While the coefficient estimates for age and the age \(\times\) sex interaction are pretty close to the true values, the same cannot be said for the intercept and sex coefficients. The residual standard error of 8.661 is close to the true value of 8.

We can see in the summary output of the model that four hypothesis tests, one for each coefficient, are carried out for us. Each are testing if the coefficient is equal to 0. Of those four, only one qualifies as one of the most useful tests: the last one for age:sexm. This tests if the effect of age is independent of sex and vice versa. Stated two other ways, it tests if age and sex are additive, or if the age effect is the same for both sexes. To get a better understanding of what we’re testing, let’s plot the data with fitted age slopes for each sex.

library(ggplot2)
ggplot(dat, aes(x = age, y = y, color = sex)) +
  geom_point() +
  geom_smooth(method="lm")

plot of chunk unnamed-chunk-3

Visually it appears the effect of age is not independent of sex. It seems more pronounced for females. Is this effect real or maybe due to chance? The hypothesis test in the summary output for age:sexm evaluates this. Obviously the effect seems very real. We are not likely to see such a difference in slopes this large if there truly was no difference. It does appear the effect of age is different for each sex. The estimate of -0.72 estimates the difference in slopes (or age effect) for the males and females.
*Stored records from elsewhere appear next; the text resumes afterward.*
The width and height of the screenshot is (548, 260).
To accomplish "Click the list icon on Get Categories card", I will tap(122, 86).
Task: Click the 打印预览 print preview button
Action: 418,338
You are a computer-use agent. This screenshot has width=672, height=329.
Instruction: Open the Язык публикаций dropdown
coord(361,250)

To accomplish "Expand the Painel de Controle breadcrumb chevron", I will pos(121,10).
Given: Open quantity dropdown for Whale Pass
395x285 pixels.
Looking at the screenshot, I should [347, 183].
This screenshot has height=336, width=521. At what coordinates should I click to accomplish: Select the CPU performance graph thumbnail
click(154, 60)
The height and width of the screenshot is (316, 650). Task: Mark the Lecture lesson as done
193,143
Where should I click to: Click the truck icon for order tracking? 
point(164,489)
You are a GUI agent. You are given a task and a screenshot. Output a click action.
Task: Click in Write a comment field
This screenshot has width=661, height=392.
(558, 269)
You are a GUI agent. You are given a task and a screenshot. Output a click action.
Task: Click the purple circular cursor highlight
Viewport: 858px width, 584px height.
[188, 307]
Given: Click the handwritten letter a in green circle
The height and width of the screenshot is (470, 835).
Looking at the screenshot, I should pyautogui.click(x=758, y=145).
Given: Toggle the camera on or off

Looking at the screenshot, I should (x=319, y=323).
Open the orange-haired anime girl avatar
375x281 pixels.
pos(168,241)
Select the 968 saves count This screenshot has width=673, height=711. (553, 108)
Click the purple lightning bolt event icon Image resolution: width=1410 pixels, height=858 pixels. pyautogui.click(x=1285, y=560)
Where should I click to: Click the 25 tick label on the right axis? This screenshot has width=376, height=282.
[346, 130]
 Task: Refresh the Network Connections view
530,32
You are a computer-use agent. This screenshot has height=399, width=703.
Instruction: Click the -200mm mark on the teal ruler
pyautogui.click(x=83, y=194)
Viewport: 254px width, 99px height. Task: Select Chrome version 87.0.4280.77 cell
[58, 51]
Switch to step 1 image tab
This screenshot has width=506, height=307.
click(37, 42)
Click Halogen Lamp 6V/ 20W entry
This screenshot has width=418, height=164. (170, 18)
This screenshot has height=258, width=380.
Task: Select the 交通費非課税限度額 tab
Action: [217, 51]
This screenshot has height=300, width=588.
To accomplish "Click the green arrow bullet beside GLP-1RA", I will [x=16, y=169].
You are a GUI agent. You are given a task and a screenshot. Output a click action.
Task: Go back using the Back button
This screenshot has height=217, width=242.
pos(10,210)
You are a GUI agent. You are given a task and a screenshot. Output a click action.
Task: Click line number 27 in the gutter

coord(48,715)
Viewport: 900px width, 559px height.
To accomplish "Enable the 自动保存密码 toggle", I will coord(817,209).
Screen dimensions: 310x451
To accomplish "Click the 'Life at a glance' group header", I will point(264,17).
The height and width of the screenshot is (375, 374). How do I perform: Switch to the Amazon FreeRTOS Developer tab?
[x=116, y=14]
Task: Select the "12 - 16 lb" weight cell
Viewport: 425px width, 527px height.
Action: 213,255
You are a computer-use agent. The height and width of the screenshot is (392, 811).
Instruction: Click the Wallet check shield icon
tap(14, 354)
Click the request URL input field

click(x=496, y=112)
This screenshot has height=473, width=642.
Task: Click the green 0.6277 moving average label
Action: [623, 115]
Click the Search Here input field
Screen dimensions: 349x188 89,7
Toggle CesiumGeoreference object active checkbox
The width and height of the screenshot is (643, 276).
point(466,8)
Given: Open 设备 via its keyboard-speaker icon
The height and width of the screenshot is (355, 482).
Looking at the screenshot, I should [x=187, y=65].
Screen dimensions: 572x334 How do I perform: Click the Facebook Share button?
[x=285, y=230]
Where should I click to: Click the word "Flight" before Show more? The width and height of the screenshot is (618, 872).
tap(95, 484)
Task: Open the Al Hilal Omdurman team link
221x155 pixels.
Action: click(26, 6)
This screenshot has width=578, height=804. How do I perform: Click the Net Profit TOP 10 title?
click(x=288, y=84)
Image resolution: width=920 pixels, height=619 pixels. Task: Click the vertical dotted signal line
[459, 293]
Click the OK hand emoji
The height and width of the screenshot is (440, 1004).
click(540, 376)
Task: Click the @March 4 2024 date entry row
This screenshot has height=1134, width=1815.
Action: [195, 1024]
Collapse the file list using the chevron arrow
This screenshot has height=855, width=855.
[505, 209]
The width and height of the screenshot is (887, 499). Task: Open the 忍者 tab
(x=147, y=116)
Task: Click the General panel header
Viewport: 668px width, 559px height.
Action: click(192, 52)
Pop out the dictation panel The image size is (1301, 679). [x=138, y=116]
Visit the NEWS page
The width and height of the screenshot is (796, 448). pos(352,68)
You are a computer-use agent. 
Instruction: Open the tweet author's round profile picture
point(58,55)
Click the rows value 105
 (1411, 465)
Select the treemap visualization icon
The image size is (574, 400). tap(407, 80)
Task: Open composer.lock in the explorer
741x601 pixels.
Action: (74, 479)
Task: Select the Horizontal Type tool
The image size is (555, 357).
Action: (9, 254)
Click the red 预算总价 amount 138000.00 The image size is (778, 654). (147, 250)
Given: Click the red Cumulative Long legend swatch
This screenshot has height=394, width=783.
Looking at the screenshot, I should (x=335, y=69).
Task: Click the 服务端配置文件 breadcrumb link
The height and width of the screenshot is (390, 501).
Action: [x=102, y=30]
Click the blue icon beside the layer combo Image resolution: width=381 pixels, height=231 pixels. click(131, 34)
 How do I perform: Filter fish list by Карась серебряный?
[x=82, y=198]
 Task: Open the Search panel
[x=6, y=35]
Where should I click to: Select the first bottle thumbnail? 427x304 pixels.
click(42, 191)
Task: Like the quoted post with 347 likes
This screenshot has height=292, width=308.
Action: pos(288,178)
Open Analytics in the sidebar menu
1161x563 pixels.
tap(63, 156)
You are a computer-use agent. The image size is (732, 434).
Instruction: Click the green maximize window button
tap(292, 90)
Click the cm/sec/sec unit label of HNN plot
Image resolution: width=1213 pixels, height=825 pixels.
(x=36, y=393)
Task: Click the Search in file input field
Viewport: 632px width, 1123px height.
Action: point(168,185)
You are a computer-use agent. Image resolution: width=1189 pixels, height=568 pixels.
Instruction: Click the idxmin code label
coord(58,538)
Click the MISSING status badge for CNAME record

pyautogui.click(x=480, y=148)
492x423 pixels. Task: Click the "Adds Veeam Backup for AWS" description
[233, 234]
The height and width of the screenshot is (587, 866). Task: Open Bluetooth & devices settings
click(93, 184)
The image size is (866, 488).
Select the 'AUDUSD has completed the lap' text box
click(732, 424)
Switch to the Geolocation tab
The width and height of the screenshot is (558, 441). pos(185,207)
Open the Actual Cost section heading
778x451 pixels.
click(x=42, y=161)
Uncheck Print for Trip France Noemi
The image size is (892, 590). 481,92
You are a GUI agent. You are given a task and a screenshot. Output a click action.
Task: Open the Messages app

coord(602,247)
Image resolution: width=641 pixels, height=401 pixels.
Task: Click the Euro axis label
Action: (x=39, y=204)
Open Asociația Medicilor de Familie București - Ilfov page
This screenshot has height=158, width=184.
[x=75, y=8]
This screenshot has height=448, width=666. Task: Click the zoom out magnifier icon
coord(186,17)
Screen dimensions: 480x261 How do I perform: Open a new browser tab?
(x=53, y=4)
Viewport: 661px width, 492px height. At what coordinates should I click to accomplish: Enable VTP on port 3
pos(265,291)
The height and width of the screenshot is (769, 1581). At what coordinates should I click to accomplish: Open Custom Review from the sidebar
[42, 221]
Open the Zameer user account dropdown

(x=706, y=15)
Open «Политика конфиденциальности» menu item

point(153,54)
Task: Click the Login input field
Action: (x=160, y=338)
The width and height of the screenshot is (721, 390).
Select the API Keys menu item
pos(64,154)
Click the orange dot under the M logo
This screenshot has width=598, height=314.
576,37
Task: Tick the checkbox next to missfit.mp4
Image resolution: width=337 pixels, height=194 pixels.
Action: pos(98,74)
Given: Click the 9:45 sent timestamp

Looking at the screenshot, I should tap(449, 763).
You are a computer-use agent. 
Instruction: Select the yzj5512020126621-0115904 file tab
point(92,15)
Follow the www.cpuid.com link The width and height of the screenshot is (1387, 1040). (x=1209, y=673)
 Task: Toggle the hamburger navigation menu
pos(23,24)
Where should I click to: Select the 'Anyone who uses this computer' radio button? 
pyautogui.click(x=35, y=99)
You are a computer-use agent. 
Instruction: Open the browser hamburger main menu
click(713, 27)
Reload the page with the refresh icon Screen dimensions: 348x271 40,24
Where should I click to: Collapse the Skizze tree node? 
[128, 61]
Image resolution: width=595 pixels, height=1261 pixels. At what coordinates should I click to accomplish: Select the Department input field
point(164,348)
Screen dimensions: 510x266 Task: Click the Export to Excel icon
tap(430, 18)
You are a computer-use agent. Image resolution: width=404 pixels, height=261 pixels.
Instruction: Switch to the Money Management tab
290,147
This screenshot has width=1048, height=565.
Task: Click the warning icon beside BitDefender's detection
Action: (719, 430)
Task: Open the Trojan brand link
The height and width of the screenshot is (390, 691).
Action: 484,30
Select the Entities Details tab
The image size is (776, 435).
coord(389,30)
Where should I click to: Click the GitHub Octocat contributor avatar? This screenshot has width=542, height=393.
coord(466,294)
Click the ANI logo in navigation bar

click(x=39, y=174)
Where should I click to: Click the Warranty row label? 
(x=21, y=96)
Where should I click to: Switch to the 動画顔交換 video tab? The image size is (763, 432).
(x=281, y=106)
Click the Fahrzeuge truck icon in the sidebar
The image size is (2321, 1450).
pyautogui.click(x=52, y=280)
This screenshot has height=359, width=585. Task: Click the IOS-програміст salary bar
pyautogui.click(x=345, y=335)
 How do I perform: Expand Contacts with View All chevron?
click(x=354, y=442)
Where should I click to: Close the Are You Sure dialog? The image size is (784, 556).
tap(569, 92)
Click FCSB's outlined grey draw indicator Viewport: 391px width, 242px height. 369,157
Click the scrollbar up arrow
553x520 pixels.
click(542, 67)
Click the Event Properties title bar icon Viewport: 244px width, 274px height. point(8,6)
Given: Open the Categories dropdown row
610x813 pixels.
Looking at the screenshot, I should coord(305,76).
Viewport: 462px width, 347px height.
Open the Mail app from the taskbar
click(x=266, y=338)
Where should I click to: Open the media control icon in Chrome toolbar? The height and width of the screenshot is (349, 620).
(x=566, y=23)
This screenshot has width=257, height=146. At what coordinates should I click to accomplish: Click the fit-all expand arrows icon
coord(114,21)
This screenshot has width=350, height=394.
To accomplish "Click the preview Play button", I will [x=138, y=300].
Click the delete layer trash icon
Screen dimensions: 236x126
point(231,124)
The other three hypothesis tests are not very useful.

  • Testing if the Intercept is 0 is testing whether y is 0 for females at age 0.
  • Testing if age is 0 is testing whether age is associated with y for males.
  • Testing if sexm is 0 is testing whether sex is associated with y for subjects at age 0.

Other more useful tests, as Harrell outlines in Table 2.2, are as follows:

  • Is age associated with y?
  • Is sex associated with y?
  • Are either age or sex associated with y?

The last one is answered in the model output. That’s the F-statistic in the last line. It tests whether all coefficients (except the intercept) are equal to 0. The result of this test is conclusive. At least one of the coeffcients is not 0.

To test if age is associated with y, we need to test if both the age and age:sexm coefficents are equal to 0. The car package by John Fox provides a nice function for this purpose called linearHypothesis. It takes at least two arguments. The first is the fitted model object and the second is a vector of hypothesis tests. Below we specify we want to test if “age = 0” and “age:sexm = 0”

library(car)
linearHypothesis(mod, c("age = 0", "age:sexm = 0"))
## Linear hypothesis test
## 
## Hypothesis:
## age = 0
## age:sexm = 0
## 
## Model 1: restricted model
## Model 2: y ~ age * sex
## 
##   Res.Df   RSS Df Sum of Sq      F    Pr(>F)    
## 1    398 55494                                  
## 2    396 29704  2     25790 171.91 < 2.2e-16 ***
## ---
## Signif. codes:  0 '***' 0.001 '**' 0.01 '*' 0.05 '.' 0.1 ' ' 1

The result is once again conclusive. The p-value is virtually 0. It does indeed appear that age is associated with y.

Likewise, to test if sex is associated with y, we need to test if both the sex and age:sexm coefficents are equal to 0.

linearHypothesis(mod, c("sexm = 0", "age:sexm = 0"))
## Linear hypothesis test
## 
## Hypothesis:
## sexm = 0
## age:sexm = 0
## 
## Model 1: restricted model
## Model 2: y ~ age * sex
## 
##   Res.Df    RSS Df Sum of Sq     F    Pr(>F)    
## 1    398 119354                                 
## 2    396  29704  2     89651 597.6 < 2.2e-16 ***
## ---
## Signif. codes:  0 '***' 0.001 '**' 0.01 '*' 0.05 '.' 0.1 ' ' 1

As expected this test confirms that sex is associated with y, just as we specified when we simulated the data.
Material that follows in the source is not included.